Stored records
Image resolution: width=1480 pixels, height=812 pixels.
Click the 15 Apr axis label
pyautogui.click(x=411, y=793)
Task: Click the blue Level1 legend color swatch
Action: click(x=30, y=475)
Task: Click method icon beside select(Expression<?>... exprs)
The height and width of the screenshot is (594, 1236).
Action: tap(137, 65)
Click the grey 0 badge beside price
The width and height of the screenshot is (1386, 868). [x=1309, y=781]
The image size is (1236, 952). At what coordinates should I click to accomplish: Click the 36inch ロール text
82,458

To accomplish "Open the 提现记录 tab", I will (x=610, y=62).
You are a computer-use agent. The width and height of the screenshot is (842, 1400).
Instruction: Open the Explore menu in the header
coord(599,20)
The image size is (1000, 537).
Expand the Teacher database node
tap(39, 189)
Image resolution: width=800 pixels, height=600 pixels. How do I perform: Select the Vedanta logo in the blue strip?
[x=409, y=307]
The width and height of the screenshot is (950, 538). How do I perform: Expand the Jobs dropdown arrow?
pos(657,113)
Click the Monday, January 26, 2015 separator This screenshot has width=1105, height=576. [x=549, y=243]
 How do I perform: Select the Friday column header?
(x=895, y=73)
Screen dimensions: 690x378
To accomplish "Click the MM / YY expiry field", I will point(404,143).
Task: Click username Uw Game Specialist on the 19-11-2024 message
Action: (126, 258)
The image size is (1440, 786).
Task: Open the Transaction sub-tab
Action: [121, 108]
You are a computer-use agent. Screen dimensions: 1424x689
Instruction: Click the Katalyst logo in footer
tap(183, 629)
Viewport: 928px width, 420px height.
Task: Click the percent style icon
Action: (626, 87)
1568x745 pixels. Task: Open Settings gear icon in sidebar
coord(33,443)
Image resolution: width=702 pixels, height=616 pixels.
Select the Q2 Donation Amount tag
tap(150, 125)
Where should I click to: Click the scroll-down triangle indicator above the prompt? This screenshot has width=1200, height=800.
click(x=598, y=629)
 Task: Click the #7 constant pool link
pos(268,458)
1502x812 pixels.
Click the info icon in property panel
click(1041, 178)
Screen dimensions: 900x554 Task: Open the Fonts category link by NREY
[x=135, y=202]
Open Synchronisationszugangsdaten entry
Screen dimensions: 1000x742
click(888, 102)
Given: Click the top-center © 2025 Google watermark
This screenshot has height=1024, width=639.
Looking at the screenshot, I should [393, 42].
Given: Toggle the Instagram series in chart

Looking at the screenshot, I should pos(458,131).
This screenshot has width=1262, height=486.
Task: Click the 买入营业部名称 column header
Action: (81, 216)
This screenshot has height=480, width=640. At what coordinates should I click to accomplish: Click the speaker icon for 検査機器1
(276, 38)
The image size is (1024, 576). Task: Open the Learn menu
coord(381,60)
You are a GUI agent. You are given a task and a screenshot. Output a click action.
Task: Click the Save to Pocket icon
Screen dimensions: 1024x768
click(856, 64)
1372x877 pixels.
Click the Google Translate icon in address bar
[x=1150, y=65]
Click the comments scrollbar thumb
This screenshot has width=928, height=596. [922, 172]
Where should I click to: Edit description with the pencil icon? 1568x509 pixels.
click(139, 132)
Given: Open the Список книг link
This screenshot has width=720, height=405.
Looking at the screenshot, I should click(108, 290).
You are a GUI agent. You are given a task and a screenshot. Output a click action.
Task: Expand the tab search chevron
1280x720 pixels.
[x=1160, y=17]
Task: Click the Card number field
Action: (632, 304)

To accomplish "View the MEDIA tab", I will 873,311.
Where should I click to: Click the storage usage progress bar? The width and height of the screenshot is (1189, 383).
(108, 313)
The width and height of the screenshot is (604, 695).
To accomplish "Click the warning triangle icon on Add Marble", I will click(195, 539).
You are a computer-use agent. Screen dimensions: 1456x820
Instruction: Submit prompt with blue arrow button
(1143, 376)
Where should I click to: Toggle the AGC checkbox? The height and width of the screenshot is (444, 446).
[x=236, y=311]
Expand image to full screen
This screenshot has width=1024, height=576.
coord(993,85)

WHAT THE TASK ASKS: Copy the lines of the data above exactly as written, beginning with the line containing "The height and width of the screenshot is (594, 1236)." and ending with the line containing "Screen dimensions: 690x378", and leave out all other lines.

SOLUTION TO THE PROBLEM:
The height and width of the screenshot is (594, 1236).
Action: tap(137, 65)
Click the grey 0 badge beside price
The width and height of the screenshot is (1386, 868). [x=1309, y=781]
The image size is (1236, 952). At what coordinates should I click to accomplish: Click the 36inch ロール text
82,458

To accomplish "Open the 提现记录 tab", I will (x=610, y=62).
You are a computer-use agent. The width and height of the screenshot is (842, 1400).
Instruction: Open the Explore menu in the header
coord(599,20)
The image size is (1000, 537).
Expand the Teacher database node
tap(39, 189)
Image resolution: width=800 pixels, height=600 pixels. How do I perform: Select the Vedanta logo in the blue strip?
[x=409, y=307]
The width and height of the screenshot is (950, 538). How do I perform: Expand the Jobs dropdown arrow?
pos(657,113)
Click the Monday, January 26, 2015 separator This screenshot has width=1105, height=576. [x=549, y=243]
 How do I perform: Select the Friday column header?
(x=895, y=73)
Screen dimensions: 690x378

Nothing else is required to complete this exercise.